Fangen wir mit der zuletzt genannten Bestimmung an: "Jeder hat das Recht auf die freie Entfaltung seiner Persönlichkeit..." In die Sprache des Normalbürgers übersetzt heißt das (in Verbindung mit dem Rest des Satzes): Jeder hat das Recht, zu tun und zu lassen was er will, solange er damit nicht die Freiheit eines anderen, eben dies auch zu tun, beeinträchtigt. Und entscheidend in dieser Übersetzung ist nun das "zu lassen": Solange ich durch das, was ich nicht tue, niemand anderen in seinen Rechten beeinträchtige, habe ich auch das Recht, eben dies nicht zu tun. In der Juristensprache wird dies als "Autonomie" bezeichnet. Und dieses Freiheitsrecht folgt wiederum aus der zuerst genannten Bestimmung des Grundgesetzes, nämlich der vom Staat ohne Wenn und Aber zu gewährleistenden Menschenwürde. Wie weit diese Garantie gehen kann und wie schmerzlich sie für manche sein kann, hat das Bundesverfassungsgericht in seinem "Sterbehilfe"-Urteil vom 26. Februar 2020 deutlich gemacht.

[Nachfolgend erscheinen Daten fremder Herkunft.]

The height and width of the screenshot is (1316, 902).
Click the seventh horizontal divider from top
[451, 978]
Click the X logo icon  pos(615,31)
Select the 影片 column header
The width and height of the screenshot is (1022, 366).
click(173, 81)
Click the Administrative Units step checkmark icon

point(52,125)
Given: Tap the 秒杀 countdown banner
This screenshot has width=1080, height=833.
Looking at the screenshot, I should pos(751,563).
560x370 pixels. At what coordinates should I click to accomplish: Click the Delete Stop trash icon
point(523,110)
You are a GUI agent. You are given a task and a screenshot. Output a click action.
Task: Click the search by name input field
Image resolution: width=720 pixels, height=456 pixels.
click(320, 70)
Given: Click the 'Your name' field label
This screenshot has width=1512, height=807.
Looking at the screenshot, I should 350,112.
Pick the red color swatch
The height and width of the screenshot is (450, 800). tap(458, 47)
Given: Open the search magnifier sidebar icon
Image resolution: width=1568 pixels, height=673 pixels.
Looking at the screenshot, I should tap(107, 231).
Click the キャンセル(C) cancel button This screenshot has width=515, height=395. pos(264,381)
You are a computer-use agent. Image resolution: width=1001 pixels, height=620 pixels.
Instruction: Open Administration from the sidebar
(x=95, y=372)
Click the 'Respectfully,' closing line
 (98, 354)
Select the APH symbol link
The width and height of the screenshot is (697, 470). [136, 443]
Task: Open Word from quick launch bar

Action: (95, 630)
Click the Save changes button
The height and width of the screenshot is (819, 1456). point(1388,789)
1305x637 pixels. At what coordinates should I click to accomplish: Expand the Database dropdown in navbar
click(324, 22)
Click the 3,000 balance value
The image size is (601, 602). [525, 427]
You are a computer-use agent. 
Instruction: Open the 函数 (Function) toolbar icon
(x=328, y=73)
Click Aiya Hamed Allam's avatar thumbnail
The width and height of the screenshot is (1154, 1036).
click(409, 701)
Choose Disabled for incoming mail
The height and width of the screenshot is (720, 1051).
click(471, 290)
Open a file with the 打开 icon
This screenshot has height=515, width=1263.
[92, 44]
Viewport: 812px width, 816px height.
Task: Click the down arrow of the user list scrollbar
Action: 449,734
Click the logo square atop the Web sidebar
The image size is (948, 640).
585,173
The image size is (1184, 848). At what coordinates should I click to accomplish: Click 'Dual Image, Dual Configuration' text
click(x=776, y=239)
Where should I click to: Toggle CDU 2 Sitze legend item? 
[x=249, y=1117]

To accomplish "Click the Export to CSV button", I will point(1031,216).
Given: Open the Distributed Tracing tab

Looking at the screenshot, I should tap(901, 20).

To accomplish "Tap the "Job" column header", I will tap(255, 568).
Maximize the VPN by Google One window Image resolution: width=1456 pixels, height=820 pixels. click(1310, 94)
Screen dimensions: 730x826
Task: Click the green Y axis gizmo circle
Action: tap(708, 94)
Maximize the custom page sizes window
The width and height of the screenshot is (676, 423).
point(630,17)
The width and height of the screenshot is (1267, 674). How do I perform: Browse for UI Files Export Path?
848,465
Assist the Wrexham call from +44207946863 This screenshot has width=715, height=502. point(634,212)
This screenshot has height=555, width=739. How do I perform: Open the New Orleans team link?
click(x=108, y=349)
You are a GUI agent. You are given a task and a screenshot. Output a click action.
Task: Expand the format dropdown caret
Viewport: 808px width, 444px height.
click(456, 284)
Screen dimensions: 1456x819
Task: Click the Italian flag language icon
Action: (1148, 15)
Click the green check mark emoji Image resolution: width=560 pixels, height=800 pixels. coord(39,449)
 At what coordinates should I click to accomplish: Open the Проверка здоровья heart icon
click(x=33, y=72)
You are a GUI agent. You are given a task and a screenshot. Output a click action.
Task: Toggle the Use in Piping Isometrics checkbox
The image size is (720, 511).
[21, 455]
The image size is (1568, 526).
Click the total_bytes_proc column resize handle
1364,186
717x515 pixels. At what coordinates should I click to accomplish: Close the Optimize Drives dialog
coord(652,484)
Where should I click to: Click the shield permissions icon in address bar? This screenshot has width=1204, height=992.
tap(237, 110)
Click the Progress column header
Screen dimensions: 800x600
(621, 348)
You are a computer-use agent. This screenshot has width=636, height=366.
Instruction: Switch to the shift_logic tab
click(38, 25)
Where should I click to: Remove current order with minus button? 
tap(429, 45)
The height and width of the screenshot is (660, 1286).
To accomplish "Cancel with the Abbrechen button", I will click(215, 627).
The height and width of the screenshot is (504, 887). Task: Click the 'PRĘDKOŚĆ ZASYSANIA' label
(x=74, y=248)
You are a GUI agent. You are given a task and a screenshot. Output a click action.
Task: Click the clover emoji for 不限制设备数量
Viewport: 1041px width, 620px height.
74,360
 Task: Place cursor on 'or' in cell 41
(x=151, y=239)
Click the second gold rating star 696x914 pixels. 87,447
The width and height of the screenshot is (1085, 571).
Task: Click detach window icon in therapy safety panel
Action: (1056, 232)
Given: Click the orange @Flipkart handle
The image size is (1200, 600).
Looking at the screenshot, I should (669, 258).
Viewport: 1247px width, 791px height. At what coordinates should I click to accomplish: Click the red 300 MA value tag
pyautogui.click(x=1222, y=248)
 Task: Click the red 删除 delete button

Auf diese Petition angewendet bedeutet dies ganz einfach: Das mit ihr verfolgte Anliegen ist mit der Verfassung der Bundesrepublik Deutschland, mit dem Grundgesetz, nicht vereinbar. Niemand anderes wird in seinen Grundrechten verletzt, wenn die von dem Petenten begehrte Verpflichtung nicht erfüllt wird, wohl aber die Grundrechte der Person, der er diese Verpflichtung auferlegen möchte. Das in dem erwähnten Verfassungsgerichts-Urteil ausführlich behandelte Recht auf Autonomie und die aus der Menschenwürde folgende Verpflichtung des Staates, dieses Recht zu schützen, lässt ein Handeln des Staates, wie der Petent es vorschlägt, schlicht nicht zu. Der staatlichen Gewalt in Deutschland steht kein Recht zu, einen Bürger zu derartigem Handeln zu zwingen. HInzu kommt noch, dass er in einem Umfang Einzelheiten der zu erlassenden Regelung vorschlägt, die ebenfalls nicht mit den im Grundgesetz garantierten Freiheitsrechten vereinbar sind.
Dem Petenten wäre zu empfehlen, sich das erwähnte Verfassungsgerichts-Urteil bzw, eine Zusammenfassung desselben anzusehen, um die vorstehenden Ausführungen besser nachvollziehen zu können.